# Wasatch Mtns Bull



## h20fowl (Dec 31, 2009)

i went to go scouting last weekend for my wifes bull on the top of soldier summit inbetween the right and left hand fork roads. I did not even see an elk or any sign of elk. im not asking for a honey hole im just looking to find my wife a 320+ bull to shoot if you could help iwould be very thankful. she has a rifle LE Tag.


----------



## El Matador (Dec 21, 2007)

The elk could easily be in a different place in September than they are now. Find some quakies/pines up around strawberry, currant creek, diamond fork, hobble creek, etc. They'll be bugling something fierce by mid september, shouldn't be too hard to find a good bull. But I would keep looking for another week or two before you get too concerned...you'll find em.


----------



## c3hammer (Nov 1, 2009)

There's about 3500 square miles between the top of Soldiers summit and Woodland in that unit you haven't looked at 

Cheers,
Pete


----------



## Packout (Nov 20, 2007)

Like was already said, give it a couple weeks before you get concerned. I can point you in some decent directions when your hunt gets closer.


----------



## TEX-O-BOB (Sep 12, 2007)

That place is an elk petting zoo. You should have NO problem putting her on a 320 bull.


----------



## SteepNDeep (Sep 11, 2007)

PM sent. Like others have said, massive area. I would think the trick with Wasatch is not being overly picky. I know guys who have eaten tag soup there because there are a lot of elk, and there is a lot of area. Honestly, I don't know why they haven't split up the Wasatch. Or.....opened some of it for any bull.

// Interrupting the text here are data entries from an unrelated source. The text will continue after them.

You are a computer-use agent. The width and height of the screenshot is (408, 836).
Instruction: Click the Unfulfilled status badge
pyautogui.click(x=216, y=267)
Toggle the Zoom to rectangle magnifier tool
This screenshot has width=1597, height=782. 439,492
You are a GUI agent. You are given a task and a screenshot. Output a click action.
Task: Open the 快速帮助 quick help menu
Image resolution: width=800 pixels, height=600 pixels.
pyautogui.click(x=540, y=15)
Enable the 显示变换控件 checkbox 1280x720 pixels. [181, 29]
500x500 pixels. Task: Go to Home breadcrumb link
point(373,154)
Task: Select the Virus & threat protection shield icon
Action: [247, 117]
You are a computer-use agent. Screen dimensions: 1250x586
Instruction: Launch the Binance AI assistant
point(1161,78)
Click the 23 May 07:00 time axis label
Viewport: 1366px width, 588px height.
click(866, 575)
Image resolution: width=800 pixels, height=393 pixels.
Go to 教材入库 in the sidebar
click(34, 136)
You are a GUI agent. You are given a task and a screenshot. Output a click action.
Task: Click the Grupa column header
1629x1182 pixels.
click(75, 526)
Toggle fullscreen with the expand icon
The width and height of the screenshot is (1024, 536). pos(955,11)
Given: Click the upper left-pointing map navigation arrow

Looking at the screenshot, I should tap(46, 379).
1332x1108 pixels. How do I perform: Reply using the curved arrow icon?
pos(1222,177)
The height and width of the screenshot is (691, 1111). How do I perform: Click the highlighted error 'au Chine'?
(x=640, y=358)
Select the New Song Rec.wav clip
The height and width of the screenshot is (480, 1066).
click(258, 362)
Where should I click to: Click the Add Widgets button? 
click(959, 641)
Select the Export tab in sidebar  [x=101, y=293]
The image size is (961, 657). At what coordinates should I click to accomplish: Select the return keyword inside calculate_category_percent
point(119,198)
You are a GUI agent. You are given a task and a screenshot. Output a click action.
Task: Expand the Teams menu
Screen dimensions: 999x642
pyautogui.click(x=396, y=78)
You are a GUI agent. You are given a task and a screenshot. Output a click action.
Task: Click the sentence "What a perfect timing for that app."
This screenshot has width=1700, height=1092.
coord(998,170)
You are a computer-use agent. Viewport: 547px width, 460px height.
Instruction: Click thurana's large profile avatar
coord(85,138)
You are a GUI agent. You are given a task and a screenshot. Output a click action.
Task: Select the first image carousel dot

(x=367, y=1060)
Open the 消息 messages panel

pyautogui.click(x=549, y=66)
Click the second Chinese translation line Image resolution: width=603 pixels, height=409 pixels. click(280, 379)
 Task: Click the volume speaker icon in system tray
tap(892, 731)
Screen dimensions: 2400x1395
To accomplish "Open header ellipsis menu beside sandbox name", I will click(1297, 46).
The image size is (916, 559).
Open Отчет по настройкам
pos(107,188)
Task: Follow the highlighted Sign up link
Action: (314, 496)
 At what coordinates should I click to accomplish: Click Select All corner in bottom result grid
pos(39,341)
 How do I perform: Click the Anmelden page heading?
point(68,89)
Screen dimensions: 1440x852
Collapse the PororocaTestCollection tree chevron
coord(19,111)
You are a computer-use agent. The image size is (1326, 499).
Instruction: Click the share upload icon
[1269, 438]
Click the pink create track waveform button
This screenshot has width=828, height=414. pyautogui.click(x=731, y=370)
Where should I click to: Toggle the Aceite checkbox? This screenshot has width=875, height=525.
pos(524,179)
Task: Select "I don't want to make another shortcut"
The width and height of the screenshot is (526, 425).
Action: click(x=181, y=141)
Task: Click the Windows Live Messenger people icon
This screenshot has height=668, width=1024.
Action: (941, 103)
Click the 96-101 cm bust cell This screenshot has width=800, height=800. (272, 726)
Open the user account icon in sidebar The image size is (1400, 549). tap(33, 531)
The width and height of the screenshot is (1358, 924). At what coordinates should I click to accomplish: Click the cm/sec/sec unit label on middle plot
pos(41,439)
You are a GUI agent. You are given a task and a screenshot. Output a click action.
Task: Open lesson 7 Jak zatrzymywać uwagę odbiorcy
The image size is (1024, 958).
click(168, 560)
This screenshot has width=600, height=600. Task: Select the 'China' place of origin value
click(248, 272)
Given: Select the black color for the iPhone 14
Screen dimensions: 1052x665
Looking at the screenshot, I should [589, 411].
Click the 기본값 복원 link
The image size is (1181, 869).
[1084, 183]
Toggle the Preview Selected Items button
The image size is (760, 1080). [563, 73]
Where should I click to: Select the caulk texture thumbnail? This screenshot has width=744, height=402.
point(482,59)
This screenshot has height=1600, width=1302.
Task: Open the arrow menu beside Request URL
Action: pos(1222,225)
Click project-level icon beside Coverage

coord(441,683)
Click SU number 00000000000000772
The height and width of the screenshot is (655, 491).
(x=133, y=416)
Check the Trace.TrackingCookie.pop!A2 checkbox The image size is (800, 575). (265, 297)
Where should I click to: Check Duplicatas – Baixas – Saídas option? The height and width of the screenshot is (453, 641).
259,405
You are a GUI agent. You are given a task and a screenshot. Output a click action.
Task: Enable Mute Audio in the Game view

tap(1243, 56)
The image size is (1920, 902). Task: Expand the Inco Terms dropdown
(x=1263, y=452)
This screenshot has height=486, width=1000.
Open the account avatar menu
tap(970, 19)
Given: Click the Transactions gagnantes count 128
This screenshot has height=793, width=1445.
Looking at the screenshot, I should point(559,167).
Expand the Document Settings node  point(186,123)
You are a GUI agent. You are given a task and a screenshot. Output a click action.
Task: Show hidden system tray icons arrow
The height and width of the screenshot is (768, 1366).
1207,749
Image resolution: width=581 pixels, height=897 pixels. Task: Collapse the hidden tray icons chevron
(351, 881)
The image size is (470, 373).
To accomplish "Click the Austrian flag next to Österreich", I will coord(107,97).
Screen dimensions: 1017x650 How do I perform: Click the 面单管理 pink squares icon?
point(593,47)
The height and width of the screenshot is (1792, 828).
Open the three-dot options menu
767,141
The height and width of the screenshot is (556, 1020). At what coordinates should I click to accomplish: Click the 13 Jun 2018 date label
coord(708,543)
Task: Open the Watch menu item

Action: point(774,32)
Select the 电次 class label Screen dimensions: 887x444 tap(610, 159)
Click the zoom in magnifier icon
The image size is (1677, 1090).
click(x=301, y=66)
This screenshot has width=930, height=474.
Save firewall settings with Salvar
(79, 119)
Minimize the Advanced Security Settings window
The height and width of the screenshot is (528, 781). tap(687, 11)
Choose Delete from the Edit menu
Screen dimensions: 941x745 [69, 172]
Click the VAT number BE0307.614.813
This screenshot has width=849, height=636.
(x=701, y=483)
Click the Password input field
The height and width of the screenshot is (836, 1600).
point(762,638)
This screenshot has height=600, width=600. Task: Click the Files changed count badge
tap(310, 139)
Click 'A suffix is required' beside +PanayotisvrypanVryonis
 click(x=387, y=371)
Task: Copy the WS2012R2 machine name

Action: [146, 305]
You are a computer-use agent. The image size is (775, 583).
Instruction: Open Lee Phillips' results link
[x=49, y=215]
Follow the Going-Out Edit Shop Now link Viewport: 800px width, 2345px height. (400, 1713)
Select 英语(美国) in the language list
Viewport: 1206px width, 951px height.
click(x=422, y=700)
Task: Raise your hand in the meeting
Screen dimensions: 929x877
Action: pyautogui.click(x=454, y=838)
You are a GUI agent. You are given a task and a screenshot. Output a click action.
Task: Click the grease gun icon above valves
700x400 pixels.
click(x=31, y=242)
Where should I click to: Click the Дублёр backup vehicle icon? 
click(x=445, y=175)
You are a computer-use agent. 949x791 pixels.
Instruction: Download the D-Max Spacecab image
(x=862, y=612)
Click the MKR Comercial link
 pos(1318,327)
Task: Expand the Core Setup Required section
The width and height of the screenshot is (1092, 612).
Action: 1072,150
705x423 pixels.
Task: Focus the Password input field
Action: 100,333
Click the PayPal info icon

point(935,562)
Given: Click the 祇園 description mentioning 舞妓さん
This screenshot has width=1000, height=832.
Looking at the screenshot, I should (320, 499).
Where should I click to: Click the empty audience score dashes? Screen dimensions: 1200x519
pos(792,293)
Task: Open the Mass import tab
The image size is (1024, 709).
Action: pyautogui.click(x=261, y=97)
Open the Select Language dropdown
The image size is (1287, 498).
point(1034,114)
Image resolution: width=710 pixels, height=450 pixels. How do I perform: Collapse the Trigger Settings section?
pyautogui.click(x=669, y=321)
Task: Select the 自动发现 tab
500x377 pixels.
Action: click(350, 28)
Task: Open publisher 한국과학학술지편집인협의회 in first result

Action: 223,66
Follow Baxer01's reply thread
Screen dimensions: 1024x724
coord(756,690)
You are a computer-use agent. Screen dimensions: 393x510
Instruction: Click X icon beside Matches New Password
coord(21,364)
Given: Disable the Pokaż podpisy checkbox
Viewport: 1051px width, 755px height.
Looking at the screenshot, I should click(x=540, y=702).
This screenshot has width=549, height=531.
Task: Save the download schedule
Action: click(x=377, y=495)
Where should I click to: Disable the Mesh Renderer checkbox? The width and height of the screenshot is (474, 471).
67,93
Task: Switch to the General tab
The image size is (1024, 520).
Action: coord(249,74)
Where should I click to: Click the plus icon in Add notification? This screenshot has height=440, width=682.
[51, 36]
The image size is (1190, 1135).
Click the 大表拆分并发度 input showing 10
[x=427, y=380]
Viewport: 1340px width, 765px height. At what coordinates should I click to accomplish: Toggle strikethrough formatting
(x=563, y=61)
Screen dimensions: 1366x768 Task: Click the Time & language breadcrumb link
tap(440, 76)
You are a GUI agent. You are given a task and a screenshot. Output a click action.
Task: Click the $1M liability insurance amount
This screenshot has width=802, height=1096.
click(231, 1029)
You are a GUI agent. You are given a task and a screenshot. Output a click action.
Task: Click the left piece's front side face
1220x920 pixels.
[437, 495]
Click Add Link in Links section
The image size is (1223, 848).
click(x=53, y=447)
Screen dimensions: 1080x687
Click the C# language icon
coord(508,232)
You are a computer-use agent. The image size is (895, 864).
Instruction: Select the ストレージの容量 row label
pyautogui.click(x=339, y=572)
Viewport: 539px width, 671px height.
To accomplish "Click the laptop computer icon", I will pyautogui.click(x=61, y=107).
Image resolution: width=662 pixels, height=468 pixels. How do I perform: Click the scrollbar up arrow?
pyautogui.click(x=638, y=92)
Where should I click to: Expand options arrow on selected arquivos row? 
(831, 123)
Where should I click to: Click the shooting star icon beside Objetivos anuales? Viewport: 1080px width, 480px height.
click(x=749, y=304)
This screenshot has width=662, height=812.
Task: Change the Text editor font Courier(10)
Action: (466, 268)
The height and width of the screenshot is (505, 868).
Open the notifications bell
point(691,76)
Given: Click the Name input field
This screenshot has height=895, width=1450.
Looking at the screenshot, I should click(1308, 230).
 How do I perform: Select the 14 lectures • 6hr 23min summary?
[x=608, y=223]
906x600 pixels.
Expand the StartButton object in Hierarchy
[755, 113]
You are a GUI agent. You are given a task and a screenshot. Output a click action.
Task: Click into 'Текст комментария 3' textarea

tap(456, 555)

Headed out to the Deeps tonight for my one big scouting trip. Pathetic, I know, but when you live in Texas, one scouting trip is pretty good effort, don't you think?


----------



## goofy elk (Dec 16, 2007)

The Wasatch elk herd is changing from year to year ..
NO WERE near the quality or quantity of bulls that were there 5 years ago.
The waters is a place that has changed dramatically over the past 3 years when it
comes to rutting bulls. There were once many rutting bulls in every canyon...No more.

With the increase in bull permits AND 3,200+ antler less permits, The Wasatch unit is
heading down the road to look more like the Nebo unit......I don't like seeing this happen.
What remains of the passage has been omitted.